Voilà un type, pianiste professionnel par ailleurs, qui, à la fin des années 1940, s’est faufilé dans les milieux musicaux de Chicago pour mener son étude –“en partageant le travail et les loisirs des musiciens”– de danse de la ville tel un journaliste gonzo : “Quoique les comportements déviants soient souvent proscrits par la loi, et qualifiés selon les cas de criminels ou de délinquants, il n’en va pas nécessairement ainsi. Les activités des musiciens de danse sont formellement légales, mais leur culture et leur mode de vie sont suffisamment bizarres et non conventionnels pour qu’ils soient qualifiées de marginaux par les membres plus conformistes de la communauté”, écrit-il en introduction de son chapitre intitulé La culture d’un groupe déviant : les musiciens de danse.

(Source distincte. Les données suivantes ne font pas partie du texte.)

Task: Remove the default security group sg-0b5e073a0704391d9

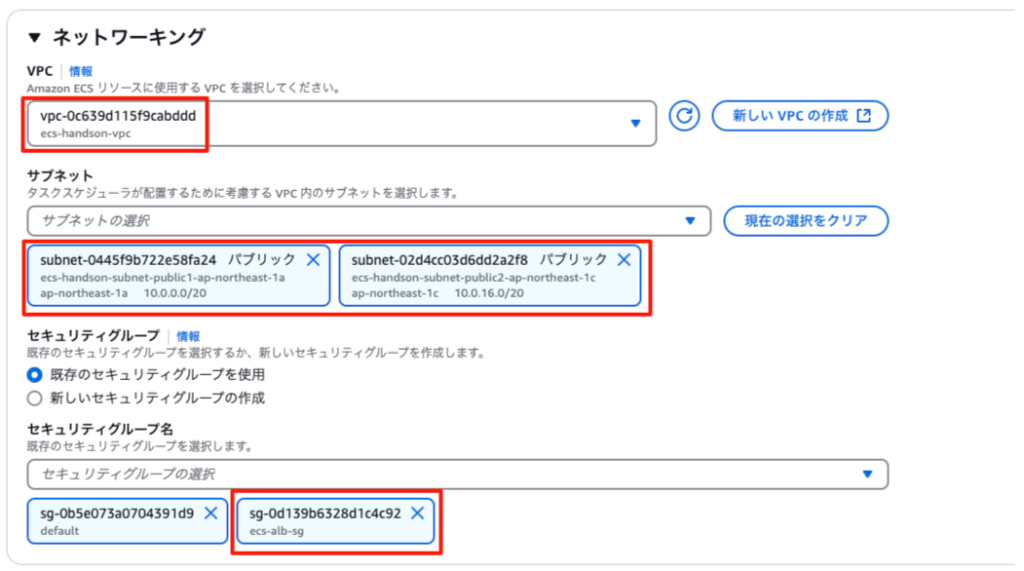Action: point(211,513)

En d’autres termes, les goûts et les modes de vie des musiciens plaçaient ces derniers en marge du reste de la société, celle qui ne s’affranchit jamais des horaires de bureau et qui ferme ses volets à 18 heures. Tout cela semble très évident, mais ce genre d’épiphanie change les perspectives d’un jeune étudiant en première année. Becker plonge ainsi avec des musiciens de jazz, qui appellent les béotiens et autres non-musiciens des “caves” : “De l’idée que nul ne peut dire à un musicien comment il doit jouer découle logiquement l’idée que personne n’est habilité à lui dire comment il doit se conduire par ailleurs. En conséquence, les comportements qui tournent en dérision les normes sociales conventionnelles sont très admirés.”

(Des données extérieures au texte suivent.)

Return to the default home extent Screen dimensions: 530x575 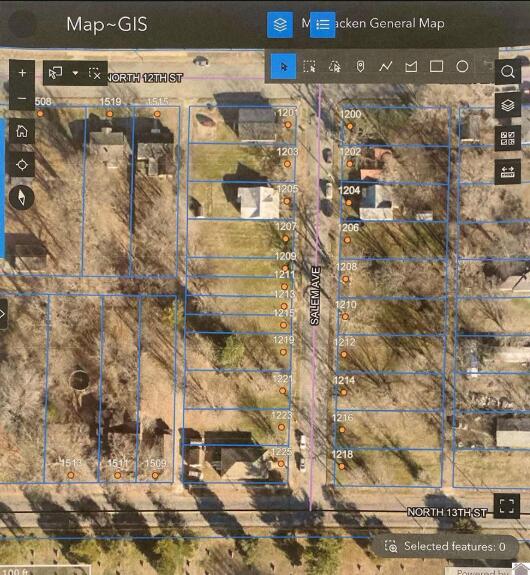point(22,131)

Ceci en dit long sur ce qui peut attirer un jeune journaliste en devenir, flippé par les chemins tout tracés que le régime de vie de la classe moyenne a à offrir. Tourner en dérision les normes sociales, c’est adopter une conduite qui ne transgresse pas seulement les normes, mais aussi la loi. D’où le chapitre intitulé Comment on devient un fumeur de marijuana, dont l’usage, au même titre que les drogues dures, est nécessairement lié au mode de vie déjà catalogué à la marge par les entrepreneurs de morale, des musiciens qui vivent la nuit. Tout allait bien ensemble, comme dirait Bourdieu.

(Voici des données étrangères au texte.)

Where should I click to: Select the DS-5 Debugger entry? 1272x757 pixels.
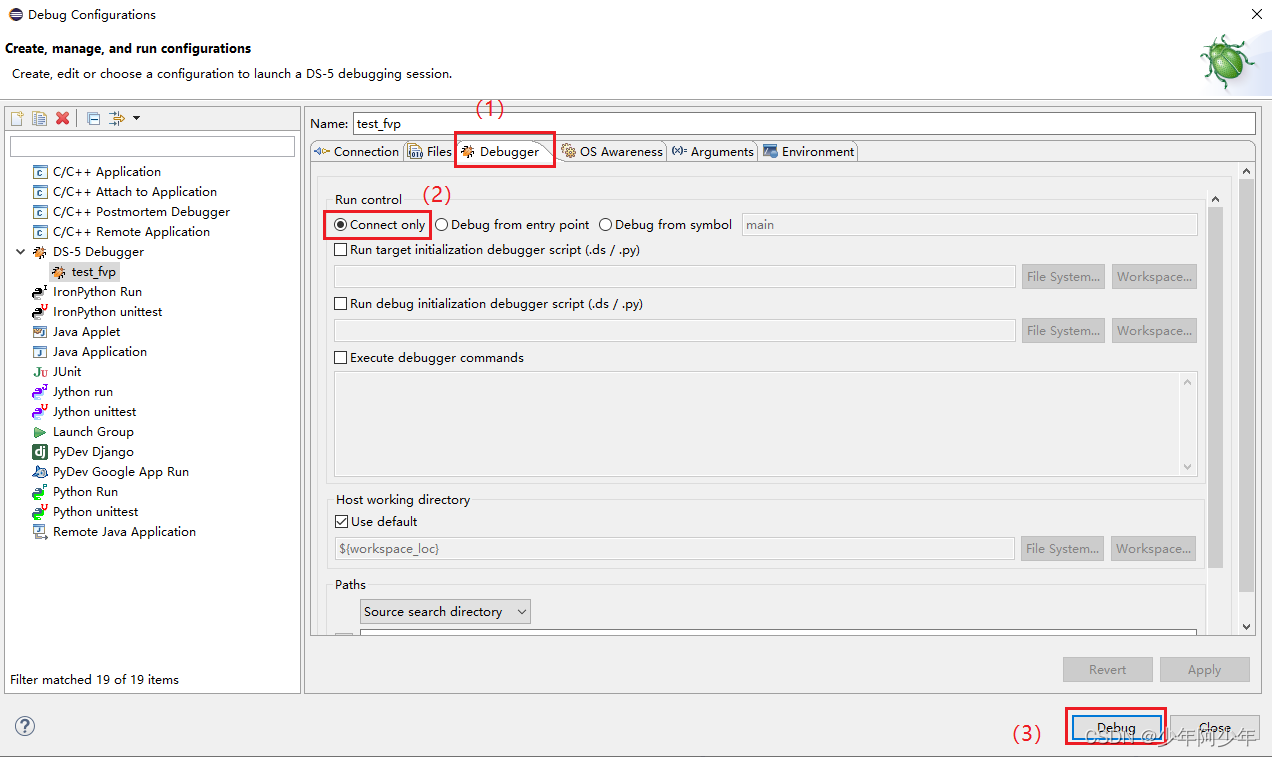click(99, 251)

L’idée, je crois, ce qu’on ne devenait pas musicien seulement parce qu’on aime la musique. Et j’avais envie de me faufiler à mon tour dans ce monde qui offrait une alternative à la vie en apparence paisible et rangée des banlieues pavillonnaires.
Howard Becker avait achevé de me convaincre. Il y a beaucoup plus dans ce bouquin, bien sûr. Et dans son travail en général, qui est plus que jamais d’actualité. La lecture du vieux Becker aura donc été au moins aussi décisive que celle de mes canards préférés.